▶ _Work required_
Copy out, unchanged, everything in the entries from the line containing "Task: Click the Upload" down to the line containing "Action: point(172,141)", including both of those lines.

----------------

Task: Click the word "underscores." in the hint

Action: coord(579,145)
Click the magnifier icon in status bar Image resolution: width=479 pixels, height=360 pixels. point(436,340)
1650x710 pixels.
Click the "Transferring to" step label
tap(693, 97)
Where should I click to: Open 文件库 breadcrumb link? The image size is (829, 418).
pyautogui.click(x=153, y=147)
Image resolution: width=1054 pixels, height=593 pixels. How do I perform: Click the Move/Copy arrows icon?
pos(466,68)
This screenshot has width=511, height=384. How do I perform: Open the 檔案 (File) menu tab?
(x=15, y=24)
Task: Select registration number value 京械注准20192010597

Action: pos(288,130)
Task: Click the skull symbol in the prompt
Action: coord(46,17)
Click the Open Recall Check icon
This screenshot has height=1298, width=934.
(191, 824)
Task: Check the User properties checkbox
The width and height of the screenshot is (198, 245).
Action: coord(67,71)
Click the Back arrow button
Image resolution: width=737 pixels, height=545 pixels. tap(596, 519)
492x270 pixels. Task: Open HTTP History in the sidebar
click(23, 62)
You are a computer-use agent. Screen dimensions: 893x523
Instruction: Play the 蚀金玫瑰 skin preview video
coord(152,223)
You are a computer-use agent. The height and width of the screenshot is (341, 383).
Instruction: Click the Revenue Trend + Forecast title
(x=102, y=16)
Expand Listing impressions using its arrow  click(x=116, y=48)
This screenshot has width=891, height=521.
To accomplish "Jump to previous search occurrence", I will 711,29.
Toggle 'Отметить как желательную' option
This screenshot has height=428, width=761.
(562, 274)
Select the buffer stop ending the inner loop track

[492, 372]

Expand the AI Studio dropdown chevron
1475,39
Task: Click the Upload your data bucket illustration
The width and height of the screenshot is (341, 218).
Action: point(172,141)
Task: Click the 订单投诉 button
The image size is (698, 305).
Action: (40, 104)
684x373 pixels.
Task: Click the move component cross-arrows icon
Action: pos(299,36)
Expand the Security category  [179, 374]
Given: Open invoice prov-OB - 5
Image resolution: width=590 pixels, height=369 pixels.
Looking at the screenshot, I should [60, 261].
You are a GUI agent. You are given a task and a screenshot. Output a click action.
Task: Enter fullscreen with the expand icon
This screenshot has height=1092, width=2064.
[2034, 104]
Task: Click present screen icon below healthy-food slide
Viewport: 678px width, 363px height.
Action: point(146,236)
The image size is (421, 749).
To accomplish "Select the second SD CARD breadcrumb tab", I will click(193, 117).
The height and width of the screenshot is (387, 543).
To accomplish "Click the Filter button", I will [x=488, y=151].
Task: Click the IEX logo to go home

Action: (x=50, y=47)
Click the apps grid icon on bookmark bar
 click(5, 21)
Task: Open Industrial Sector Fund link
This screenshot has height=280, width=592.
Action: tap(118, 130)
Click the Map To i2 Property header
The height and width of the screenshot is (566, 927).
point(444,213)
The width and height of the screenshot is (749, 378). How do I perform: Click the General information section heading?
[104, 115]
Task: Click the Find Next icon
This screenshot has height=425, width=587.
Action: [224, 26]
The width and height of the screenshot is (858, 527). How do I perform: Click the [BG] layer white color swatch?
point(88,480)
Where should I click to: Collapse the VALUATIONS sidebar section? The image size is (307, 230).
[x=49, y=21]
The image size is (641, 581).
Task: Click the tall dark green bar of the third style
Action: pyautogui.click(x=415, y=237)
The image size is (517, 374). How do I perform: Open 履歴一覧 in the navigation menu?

----------------

▶ _Response_
Task: Click the Upload your data bucket illustration
The width and height of the screenshot is (341, 218).
Action: point(172,141)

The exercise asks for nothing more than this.